Comparative Bioavailability and Pharmacokinetics Between the Solid Form of Metformin vs a Novel Liquid Extemporaneous Formulation in Children

• Main Authors: Radamés Alemón-Medina, Nelly Altamirano-Bustamante, Gustavo Lugo-Goytia, Raquel García-Álvarez, Liliana Rivera-Espinosa, Luz María Torres-Espíndola, Juan Luis Chávez-Pacheco, Hugo Juárez-Olguín, Josefina Gómez-Garduño, Carmen Flores-Pérez, Paola Gabriela Fernández-Pérez
• Format: Article
• Language: English
• Published: SAGE Publishing 2021-09-01
• Series: Dose-Response
• Online Access: https://doi.org/10.1177/15593258211033140

Metformin pharmacokinetics in a liquid extemporaneous formulation from commercial tablets was determined in paediatric patients.

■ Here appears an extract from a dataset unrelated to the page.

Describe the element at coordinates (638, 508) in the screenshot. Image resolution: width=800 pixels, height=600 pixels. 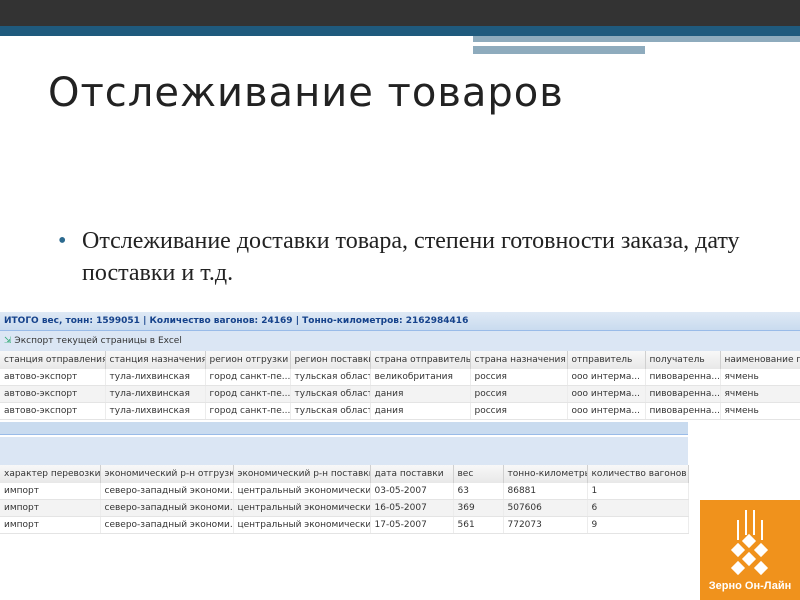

A randomized, transversal clinical trial was conducted in 34 children and adolescents between 7 and 17 years of age. 17 children were randomized to take metformin in the liquid formulation and, after a 1-week wash period, a 500 mg metformin tablet was administered to them. Blood samples were obtained in Whatman 903® cards at 0, 1, 2, 4, 8, 12 and 24 hours. Extraction was made by direct precipitation with acetonitrile (ACN) and methanol, detection by UPLC and tandem mass spectrometry. The method was accurate, precise, selective and linear from 50 to 1000 ng/mL (r = .9982). Comparative pharmacokinetics, tablet vs formulation, were as follows: C max 1503.2 ng/mL vs 1521.4, T max 1.5 h vs 2.3, and half-life 8.2 vs 7.5 h. The liquid formulation of metformin showed similar pharmacokinetics to the tablet, and the ratios (90% CI) of geometric mean for metformin were 100.63% (89.13–113.6), 98.08% (88.04–109.2), and 97.52% (84.9–112.01), for C max , AUC 0-t , and AUC 0-∞, respectively. Pharmacokinetics was determined using WinNonlin Pro 3.1 software. The liquid formulation of metformin showed similar pharmacokinetics to the tablet, allowing a more precise dose adjustment and ease of administration.